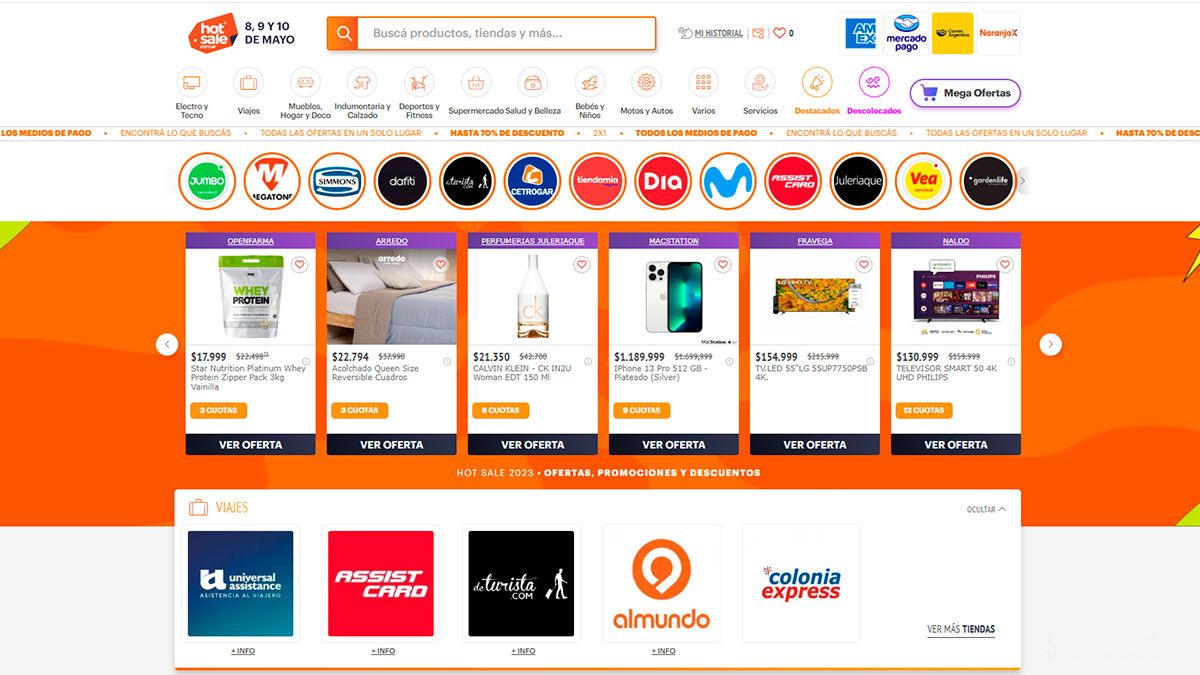Toggle favorite heart on Philips TV card
Viewport: 1200px width, 675px height.
coord(1005,265)
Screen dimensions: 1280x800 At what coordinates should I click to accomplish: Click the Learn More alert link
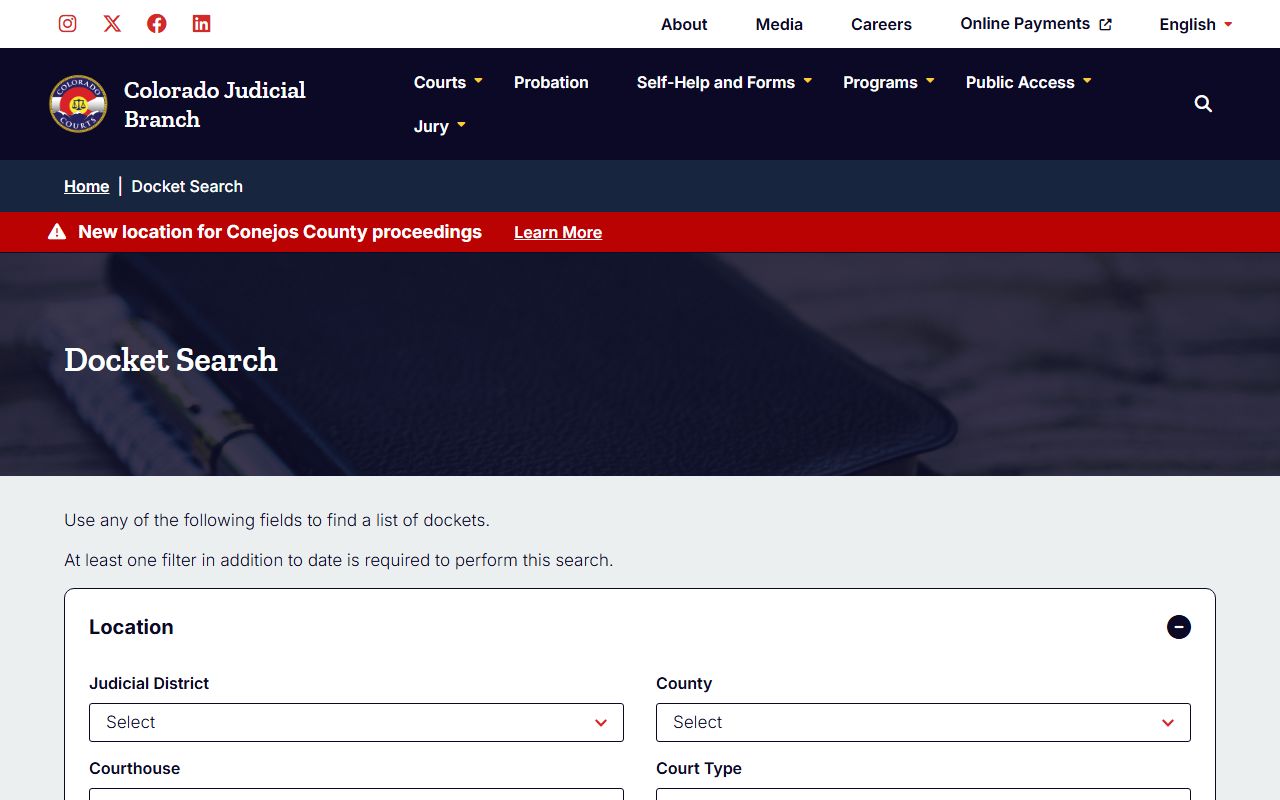[558, 233]
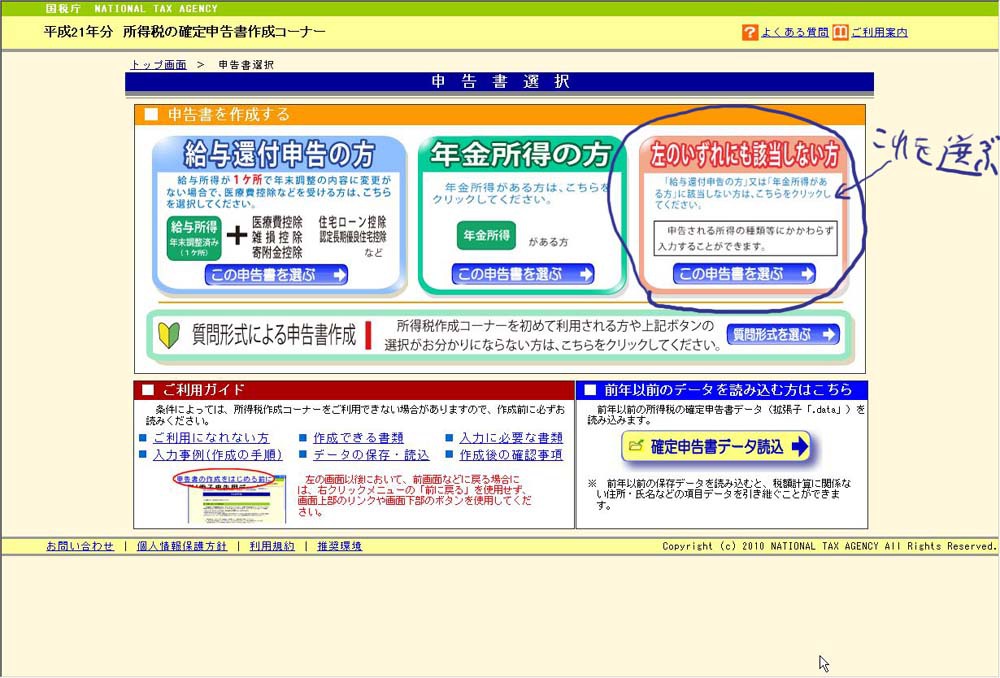Click the green 給与所得 badge icon
Viewport: 1000px width, 678px height.
pos(193,238)
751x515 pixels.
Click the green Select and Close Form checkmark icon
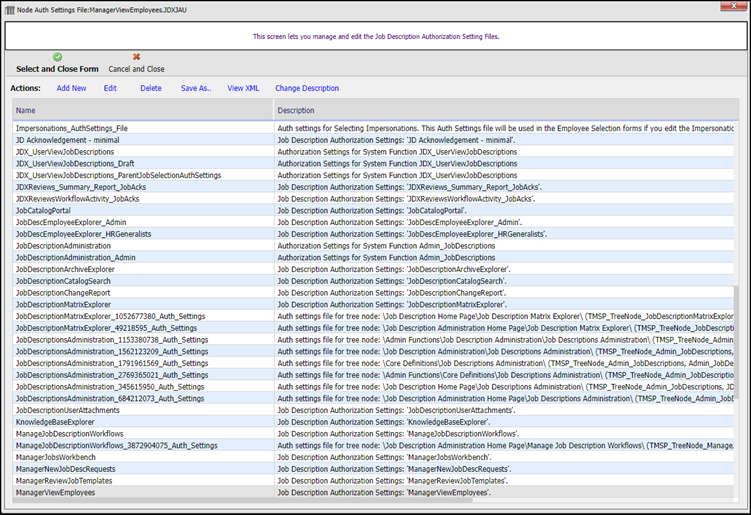click(x=57, y=58)
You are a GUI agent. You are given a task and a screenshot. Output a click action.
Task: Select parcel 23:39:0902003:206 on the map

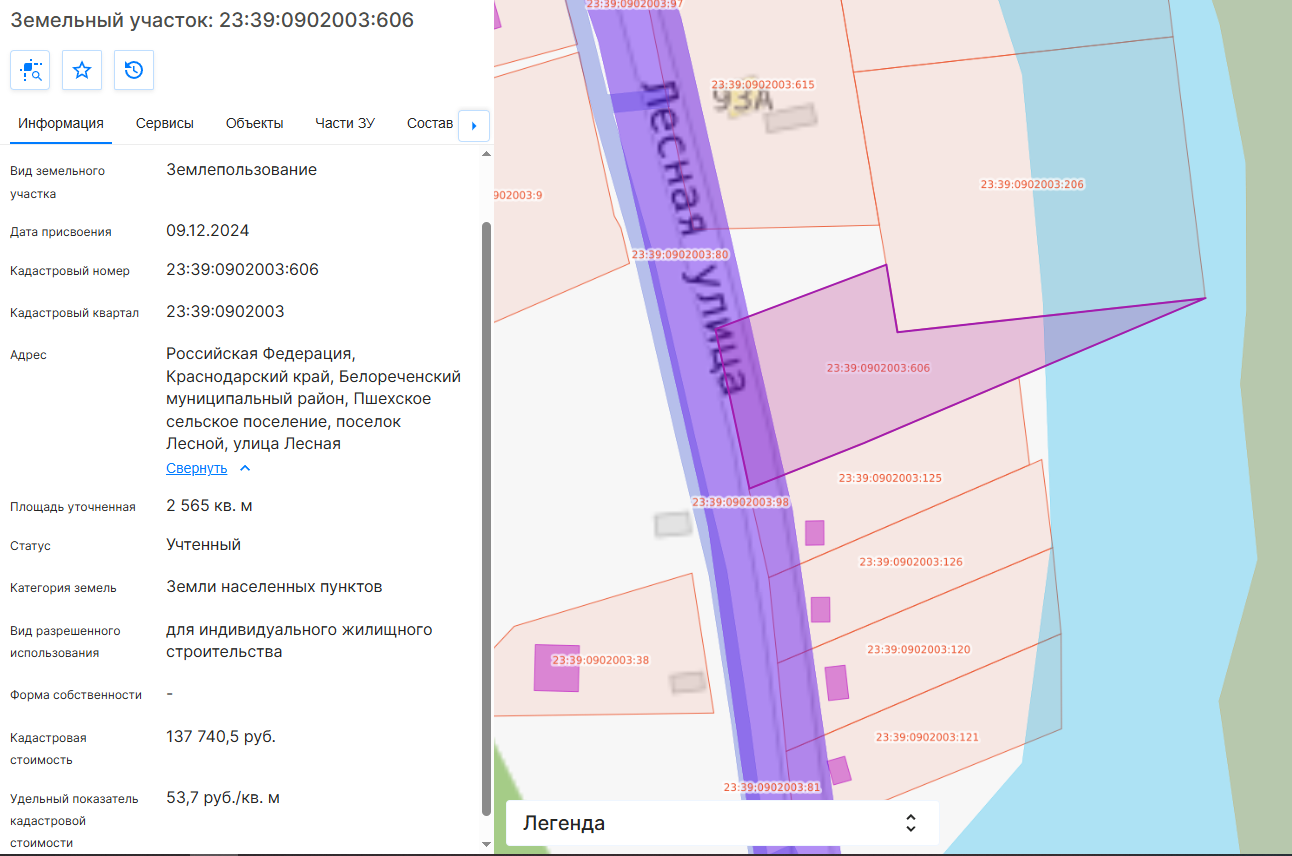[1032, 184]
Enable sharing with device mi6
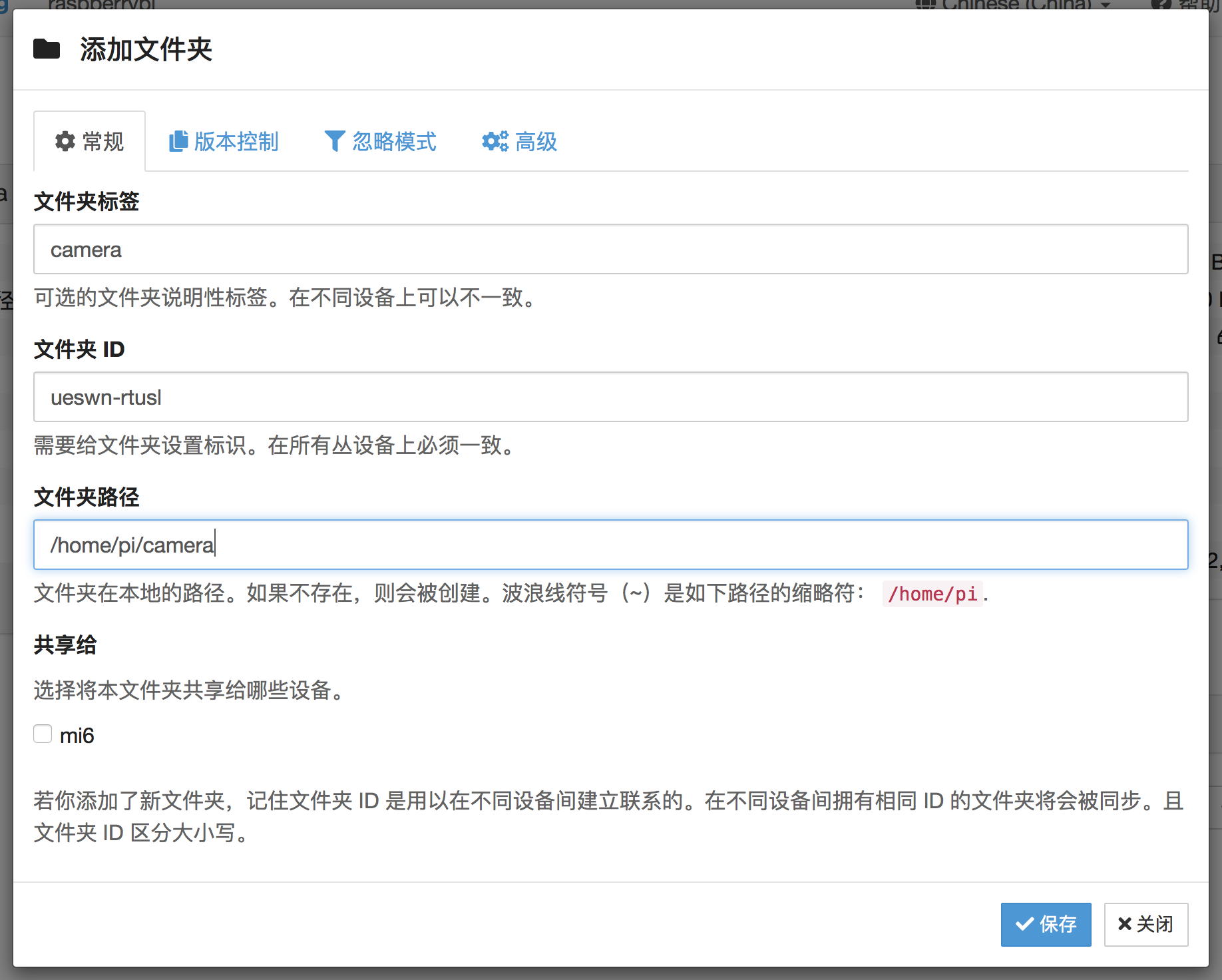The image size is (1222, 980). tap(42, 733)
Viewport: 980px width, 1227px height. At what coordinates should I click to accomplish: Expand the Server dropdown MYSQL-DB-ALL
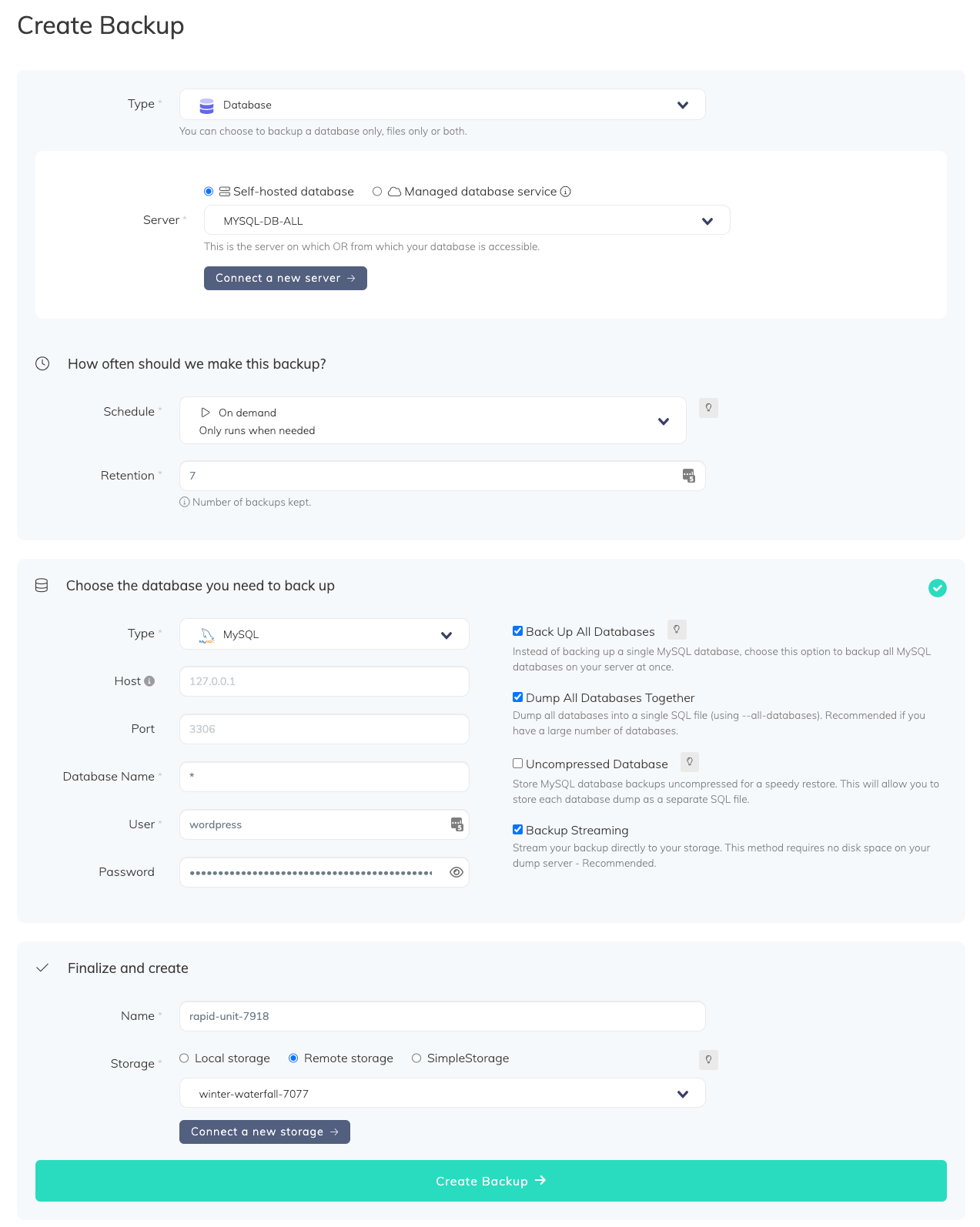point(467,221)
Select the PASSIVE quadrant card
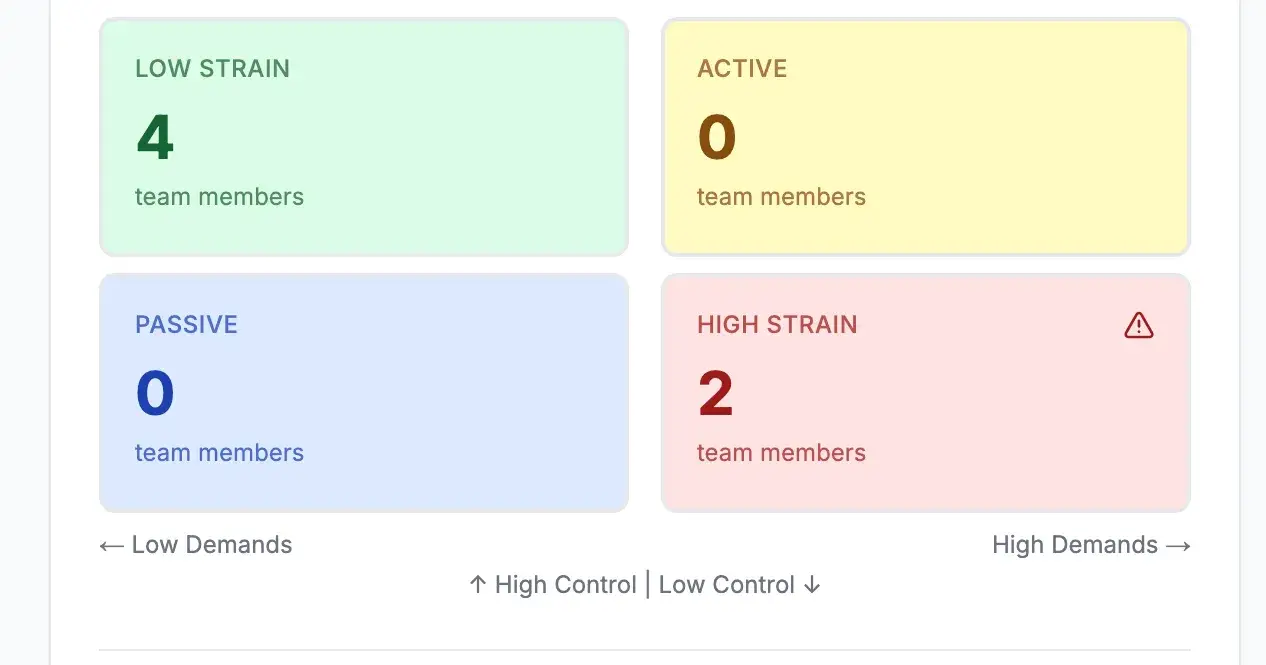Viewport: 1266px width, 665px height. point(363,393)
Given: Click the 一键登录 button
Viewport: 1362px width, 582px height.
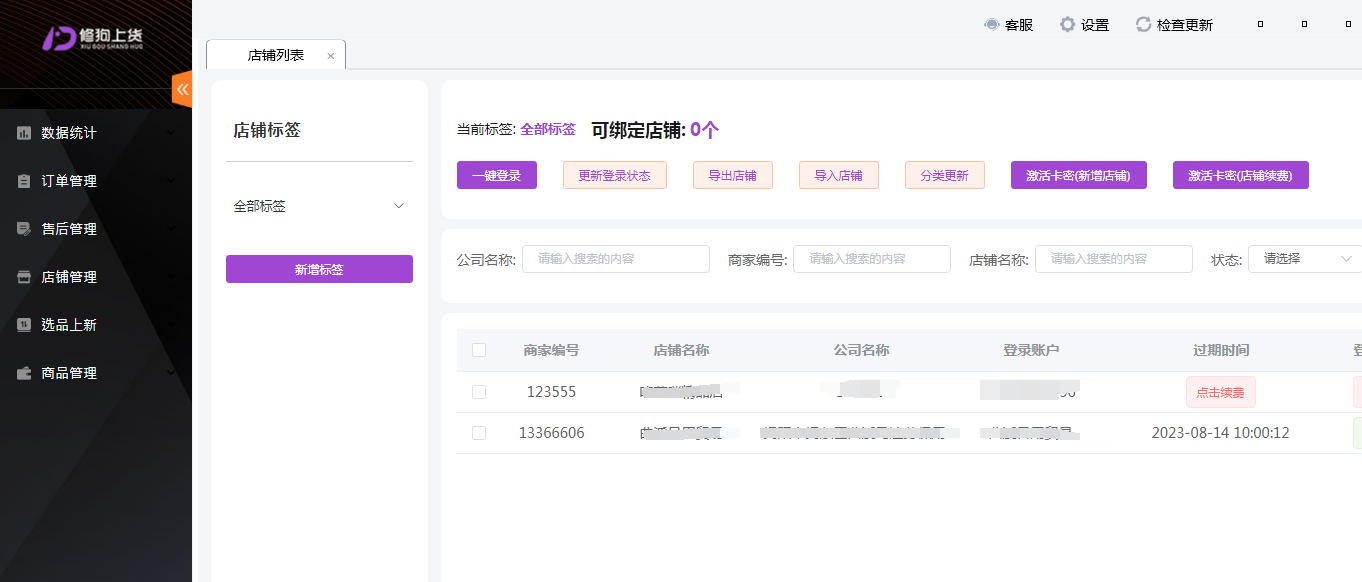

◆ **Task directions**
Recast the material as a Markdown table with the columns "Row" and "Line", beginning at the line that contains "Select the PASSIVE quadrant card" and continuing through the end of the material, with blank lines omitted. Leave out the pictures.

◆ **Reply**
| Row | Line |
|---|---|
| 1 | Select the PASSIVE quadrant card |
| 2 | Viewport: 1266px width, 665px height. point(363,393) |
| 3 | Given: Click the 一键登录 button |
| 4 | Viewport: 1362px width, 582px height. |